The idea of the connection between the mind and the body is far from new. This idea goes all the way back to Hippocrates, the father of Western medicine, and is also still prominent in Eastern medicine traditions. The mind-body connection refers to how your mind affects your body and how your body affects your mind. Your mind doesn’t just refer to your brain; your mind includes all of your mental states including thoughts, emotions, beliefs, attitudes, and images.
The mind affects the body through a chain reaction of processes in the body. Mental states can trigger changes in blood chemistry, heart rate, and the activity of cells and organs in the body, including the stomach, digestive tract, and immune system. This can range from feelings of anxiety causing your heart to race or even lead to ulcers, to the feeling of falling in love leading to the sensation of butterflies in your stomach.
Similarly, the body can impact your mental states. When you get sick or injured, your mind can interpret the situation in many different ways.
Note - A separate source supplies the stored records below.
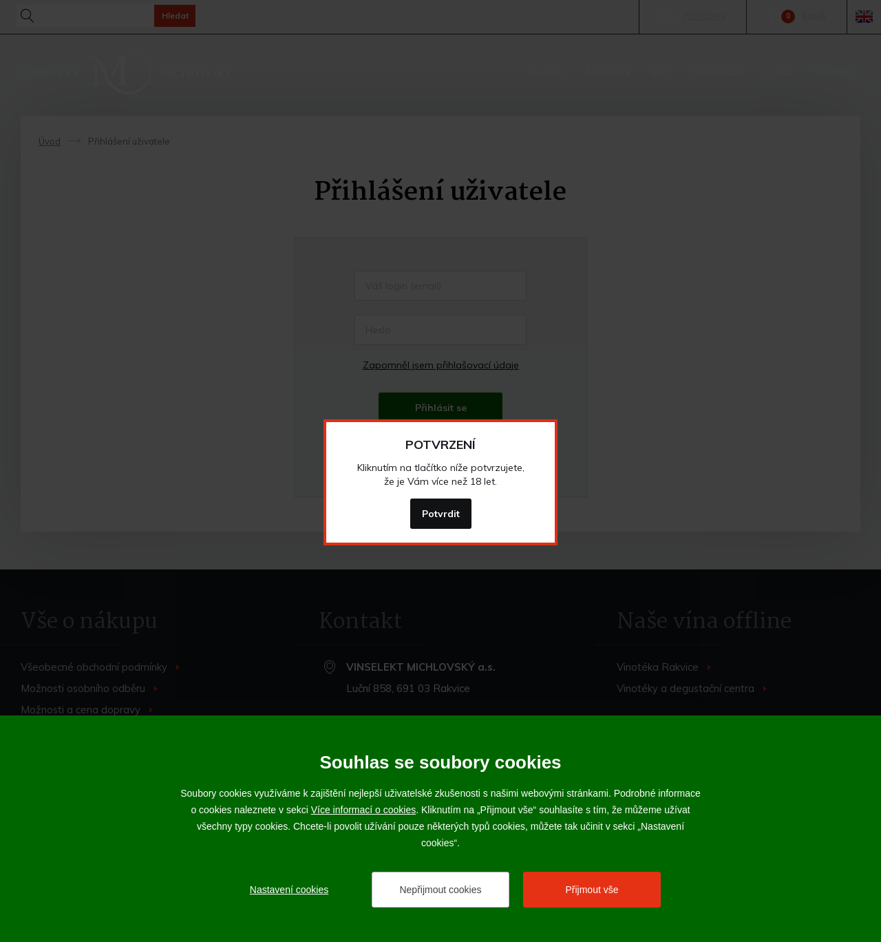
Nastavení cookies (289, 889)
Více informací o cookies (363, 809)
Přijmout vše (591, 889)
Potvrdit (441, 513)
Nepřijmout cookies (440, 889)
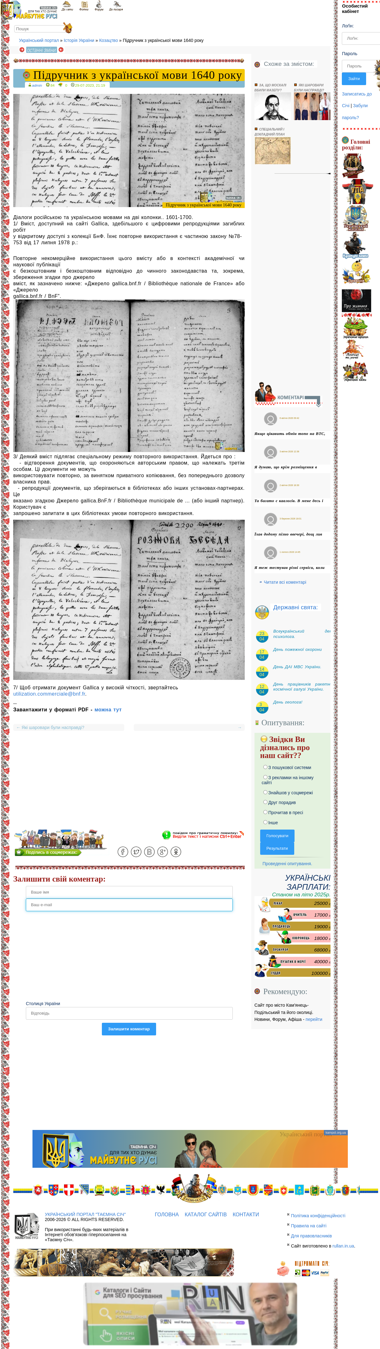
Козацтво (108, 40)
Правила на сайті (308, 1225)
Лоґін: (348, 25)
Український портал (39, 40)
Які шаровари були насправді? (50, 727)
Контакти (246, 1214)
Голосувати (277, 835)
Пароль (349, 53)
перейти (314, 1019)
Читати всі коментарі (285, 582)
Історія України (79, 40)
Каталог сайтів (206, 1214)
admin (37, 85)
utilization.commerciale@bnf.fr (49, 694)
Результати (277, 848)
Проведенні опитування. (286, 863)
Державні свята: (295, 607)
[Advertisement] (129, 785)
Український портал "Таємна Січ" (85, 1214)
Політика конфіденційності (318, 1215)
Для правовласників (311, 1235)
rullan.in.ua (343, 1245)
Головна (167, 1214)
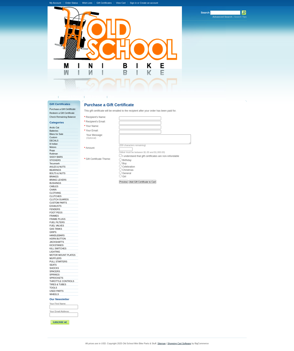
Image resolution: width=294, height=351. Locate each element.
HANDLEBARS (57, 235)
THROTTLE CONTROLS (62, 281)
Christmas (126, 171)
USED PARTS (57, 291)
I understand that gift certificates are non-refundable (149, 157)
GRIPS (53, 232)
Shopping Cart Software (179, 343)
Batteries (54, 131)
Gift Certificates (104, 3)
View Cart (121, 3)
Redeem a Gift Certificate (62, 113)
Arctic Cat (54, 127)
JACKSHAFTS (57, 242)
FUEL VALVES (57, 225)
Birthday (125, 162)
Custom (53, 137)
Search (205, 12)
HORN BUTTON (58, 238)
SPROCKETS (56, 278)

Some people may tend to become depressed, anxious, or stressed in response to an illness. These reactions could, in turn, impact how you manage or cope with your illness. Other people may tend to have a more positive attitude and be better able to handle the stress that accompanies illness. At times, our body can even show us how we are feeling. Noticing tension in your shoulders or having frequent headaches can be signals that you are feeling stressed.
Research shows that becoming more aware of the connection between your mind and body can lead to better outcomes, like managing stress better, improving immune function, and having overall better health and wellness. According to the National Center for Complementary and Integrative Health, practices like meditation, prayer, tai chi, massage therapy, relaxation techniques, and yoga can be used to improve awareness of the connection between your mind and body. Read more here.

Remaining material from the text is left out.